## TASK BRIEF
Turn the stretch of items that opens with the line containing "Click the Page number input field" and closes with the line containing "pos(64,276)", both lines included, into a numbered list with the blank lines dropped. List nothing outside that stretch.

## start SOURCE DATA

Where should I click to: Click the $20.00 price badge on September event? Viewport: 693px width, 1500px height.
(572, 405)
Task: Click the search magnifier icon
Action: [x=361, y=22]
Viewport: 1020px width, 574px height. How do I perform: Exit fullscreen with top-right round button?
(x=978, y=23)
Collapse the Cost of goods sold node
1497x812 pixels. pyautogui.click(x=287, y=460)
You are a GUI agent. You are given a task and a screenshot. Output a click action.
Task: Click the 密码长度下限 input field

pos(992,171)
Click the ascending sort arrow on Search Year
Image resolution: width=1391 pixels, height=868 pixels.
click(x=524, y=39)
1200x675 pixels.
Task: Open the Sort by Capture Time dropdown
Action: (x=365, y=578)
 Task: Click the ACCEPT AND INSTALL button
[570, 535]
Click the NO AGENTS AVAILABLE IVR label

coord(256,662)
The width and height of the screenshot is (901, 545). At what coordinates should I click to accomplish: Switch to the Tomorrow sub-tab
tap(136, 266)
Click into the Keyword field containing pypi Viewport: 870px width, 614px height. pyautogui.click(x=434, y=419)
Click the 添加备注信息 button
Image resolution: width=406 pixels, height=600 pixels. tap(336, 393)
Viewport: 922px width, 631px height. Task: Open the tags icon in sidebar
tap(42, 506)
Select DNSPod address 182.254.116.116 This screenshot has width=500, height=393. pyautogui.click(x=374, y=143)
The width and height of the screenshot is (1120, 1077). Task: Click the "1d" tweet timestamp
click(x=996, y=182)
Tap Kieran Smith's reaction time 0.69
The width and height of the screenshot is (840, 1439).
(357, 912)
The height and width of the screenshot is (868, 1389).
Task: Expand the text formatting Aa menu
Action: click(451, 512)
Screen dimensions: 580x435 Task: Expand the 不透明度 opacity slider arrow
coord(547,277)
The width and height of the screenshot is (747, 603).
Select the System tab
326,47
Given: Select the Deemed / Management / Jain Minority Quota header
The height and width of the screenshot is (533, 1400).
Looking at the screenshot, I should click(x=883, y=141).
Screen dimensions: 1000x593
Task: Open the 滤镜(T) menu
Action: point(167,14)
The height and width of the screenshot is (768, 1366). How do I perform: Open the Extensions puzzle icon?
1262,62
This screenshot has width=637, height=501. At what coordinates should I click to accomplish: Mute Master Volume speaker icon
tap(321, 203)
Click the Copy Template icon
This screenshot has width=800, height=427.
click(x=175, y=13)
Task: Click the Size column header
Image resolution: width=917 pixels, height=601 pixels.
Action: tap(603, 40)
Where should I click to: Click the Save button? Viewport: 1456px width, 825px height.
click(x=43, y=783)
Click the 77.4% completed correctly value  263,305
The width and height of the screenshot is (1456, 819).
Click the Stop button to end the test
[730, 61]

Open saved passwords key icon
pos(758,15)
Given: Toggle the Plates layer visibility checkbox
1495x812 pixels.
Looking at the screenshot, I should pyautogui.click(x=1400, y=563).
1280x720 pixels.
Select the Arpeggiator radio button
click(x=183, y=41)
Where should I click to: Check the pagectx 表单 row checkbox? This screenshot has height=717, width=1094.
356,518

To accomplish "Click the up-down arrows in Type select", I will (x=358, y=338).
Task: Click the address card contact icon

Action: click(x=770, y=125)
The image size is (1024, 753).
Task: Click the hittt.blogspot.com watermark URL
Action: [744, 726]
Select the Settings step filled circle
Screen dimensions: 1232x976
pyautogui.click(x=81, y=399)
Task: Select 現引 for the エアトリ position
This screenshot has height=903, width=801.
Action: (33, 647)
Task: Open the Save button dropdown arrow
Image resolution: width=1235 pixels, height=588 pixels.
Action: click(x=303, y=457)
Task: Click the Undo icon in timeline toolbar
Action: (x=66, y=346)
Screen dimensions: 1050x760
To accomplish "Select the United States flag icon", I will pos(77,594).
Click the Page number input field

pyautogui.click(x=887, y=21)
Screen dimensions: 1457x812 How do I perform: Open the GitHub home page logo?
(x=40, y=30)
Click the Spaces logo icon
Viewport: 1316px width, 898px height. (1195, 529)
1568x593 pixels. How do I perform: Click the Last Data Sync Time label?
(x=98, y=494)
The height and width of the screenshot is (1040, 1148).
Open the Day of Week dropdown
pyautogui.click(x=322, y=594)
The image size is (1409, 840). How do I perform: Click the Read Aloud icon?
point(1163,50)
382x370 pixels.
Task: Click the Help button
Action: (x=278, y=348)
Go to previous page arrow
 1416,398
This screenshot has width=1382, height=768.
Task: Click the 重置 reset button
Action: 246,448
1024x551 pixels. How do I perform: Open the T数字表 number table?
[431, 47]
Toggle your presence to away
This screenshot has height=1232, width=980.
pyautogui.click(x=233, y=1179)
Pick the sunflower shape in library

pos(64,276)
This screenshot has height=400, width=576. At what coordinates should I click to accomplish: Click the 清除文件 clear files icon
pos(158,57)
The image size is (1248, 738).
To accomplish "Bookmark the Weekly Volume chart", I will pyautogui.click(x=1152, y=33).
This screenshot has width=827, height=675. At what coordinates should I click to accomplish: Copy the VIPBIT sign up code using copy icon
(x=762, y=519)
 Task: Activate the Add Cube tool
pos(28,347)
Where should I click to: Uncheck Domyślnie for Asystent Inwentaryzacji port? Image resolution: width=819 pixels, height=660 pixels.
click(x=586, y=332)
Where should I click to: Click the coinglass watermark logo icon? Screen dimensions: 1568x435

## end SOURCE DATA

## WORKED SOLUTION
1. Click the Page number input field
2. pyautogui.click(x=887, y=21)
3. Screen dimensions: 1457x812 How do I perform: Open the GitHub home page logo?
4. (x=40, y=30)
5. Click the Spaces logo icon
6. Viewport: 1316px width, 898px height. (1195, 529)
7. 1568x593 pixels. How do I perform: Click the Last Data Sync Time label?
8. (x=98, y=494)
9. The height and width of the screenshot is (1040, 1148).
10. Open the Day of Week dropdown
11. pyautogui.click(x=322, y=594)
12. The image size is (1409, 840). How do I perform: Click the Read Aloud icon?
13. point(1163,50)
14. 382x370 pixels.
15. Task: Click the Help button
16. Action: (x=278, y=348)
17. Go to previous page arrow
18.  1416,398
19. This screenshot has width=1382, height=768.
20. Task: Click the 重置 reset button
21. Action: 246,448
22. 1024x551 pixels. How do I perform: Open the T数字表 number table?
23. [431, 47]
24. Toggle your presence to away
25. This screenshot has height=1232, width=980.
26. pyautogui.click(x=233, y=1179)
27. Pick the sunflower shape in library
28. pos(64,276)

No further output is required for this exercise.